[SOURCE INFORMATION]
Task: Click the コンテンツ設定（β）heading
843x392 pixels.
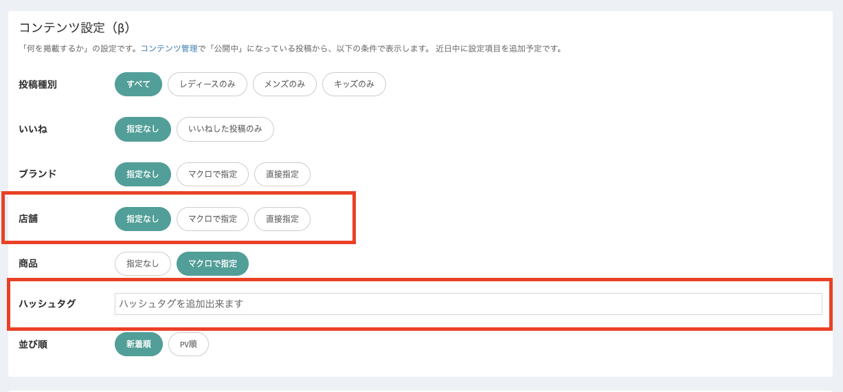Action: point(74,28)
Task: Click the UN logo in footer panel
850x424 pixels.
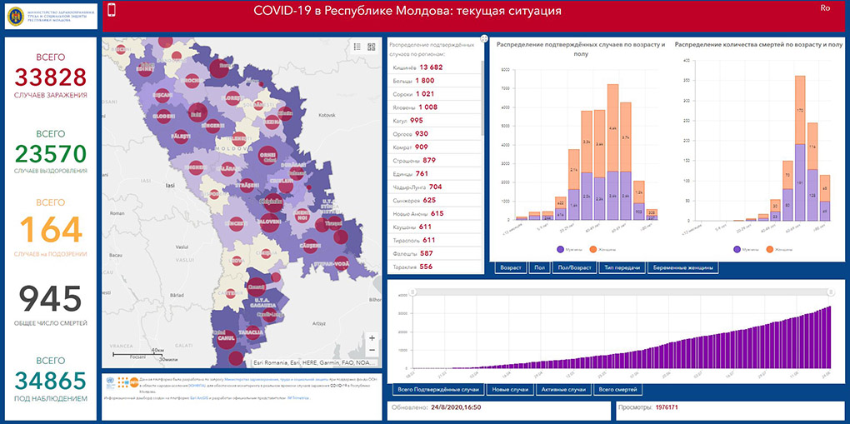Action: point(108,381)
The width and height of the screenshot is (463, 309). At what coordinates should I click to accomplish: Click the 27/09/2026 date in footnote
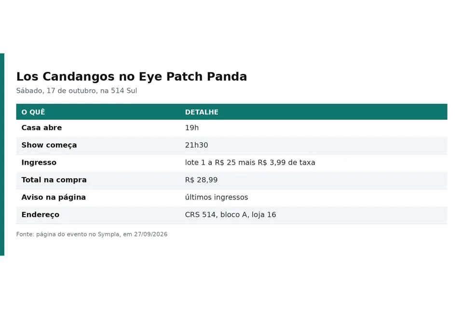coord(150,234)
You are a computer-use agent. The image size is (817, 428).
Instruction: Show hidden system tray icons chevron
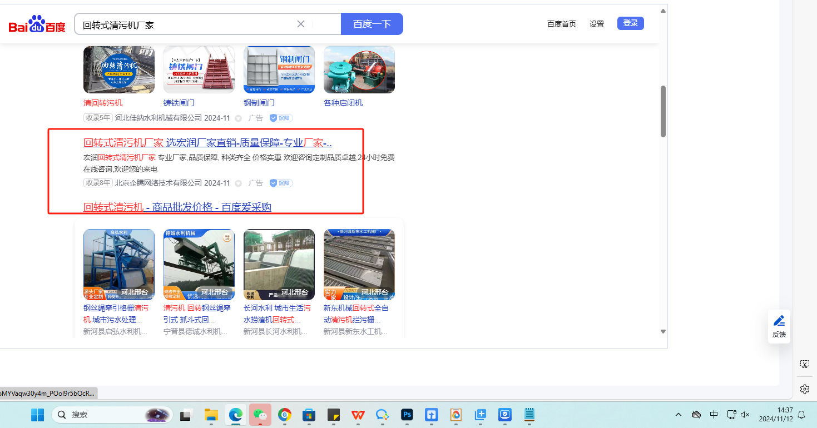pos(678,415)
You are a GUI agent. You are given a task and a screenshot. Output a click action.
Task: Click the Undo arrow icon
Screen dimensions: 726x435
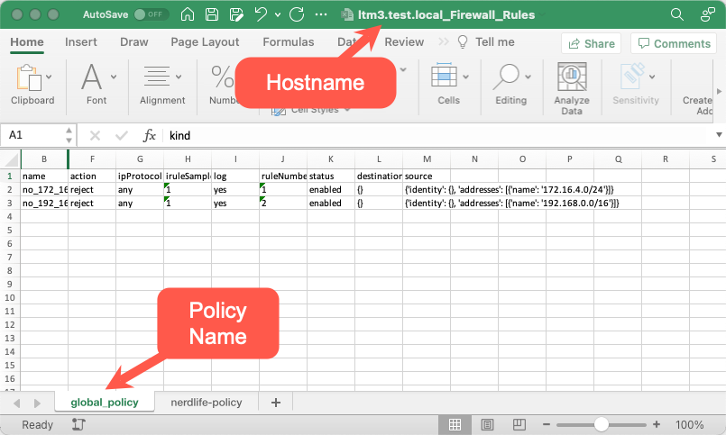pos(259,14)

[EXERCISE REQUIREMENTS]
From the line containing "Task: Click the Undo arrow icon" down to the end of the listing above, every line is to be returned exactly, though the pictures are not.

[EXERCISE SOLUTION]
Task: Click the Undo arrow icon
Screen dimensions: 726x435
pos(259,14)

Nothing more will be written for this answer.